Required work |
Omit every picture, and retype the lines that run from the beginning of the data below through the line containing "She Hemp (57, 584)", inclusive.

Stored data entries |
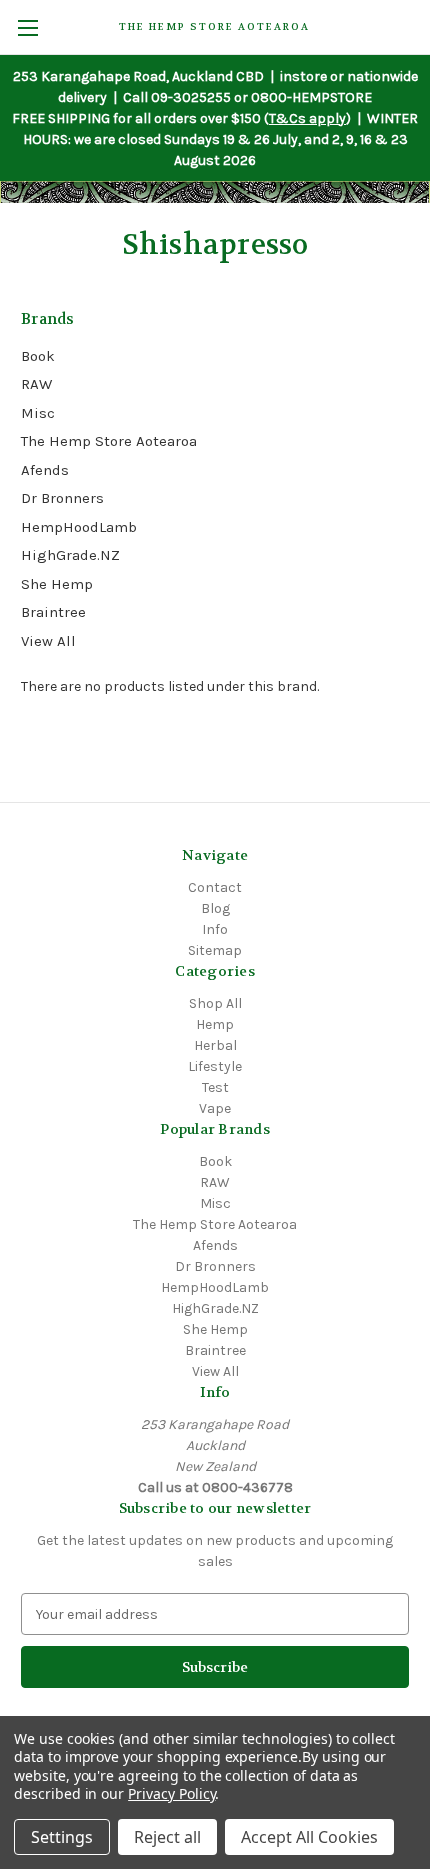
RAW (36, 384)
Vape (215, 1108)
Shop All (215, 1003)
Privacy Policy (171, 1793)
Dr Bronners (62, 498)
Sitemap (215, 950)
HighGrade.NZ (70, 555)
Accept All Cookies (309, 1837)
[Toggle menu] (27, 27)
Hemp (215, 1024)
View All (48, 641)
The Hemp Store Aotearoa (109, 441)
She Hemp (57, 584)
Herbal (215, 1045)
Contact (215, 887)
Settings (62, 1837)
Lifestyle (215, 1066)
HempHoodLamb (79, 527)
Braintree (53, 612)
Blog (215, 908)
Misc (38, 413)
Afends (45, 470)
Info (215, 929)
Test (215, 1087)
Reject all (167, 1837)
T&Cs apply (307, 118)
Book (38, 356)
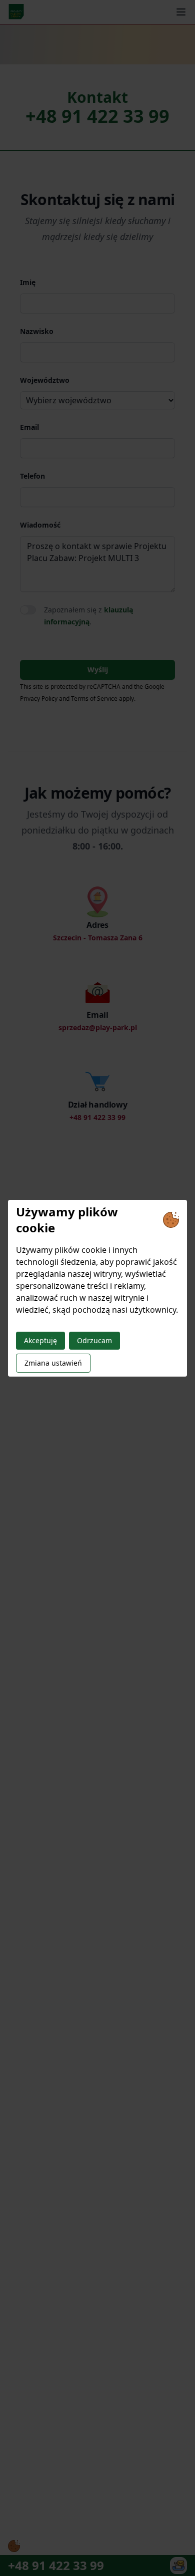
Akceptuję (40, 1340)
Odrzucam (94, 1340)
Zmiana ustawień (53, 1363)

Output of the exercise |
RAW (36, 384)
Vape (215, 1108)
Shop All (215, 1003)
Privacy Policy (171, 1793)
Dr Bronners (62, 498)
Sitemap (215, 950)
HighGrade.NZ (70, 555)
Accept All Cookies (309, 1837)
[Toggle menu] (27, 27)
Hemp (215, 1024)
View All (48, 641)
The Hemp Store Aotearoa (109, 441)
She Hemp (57, 584)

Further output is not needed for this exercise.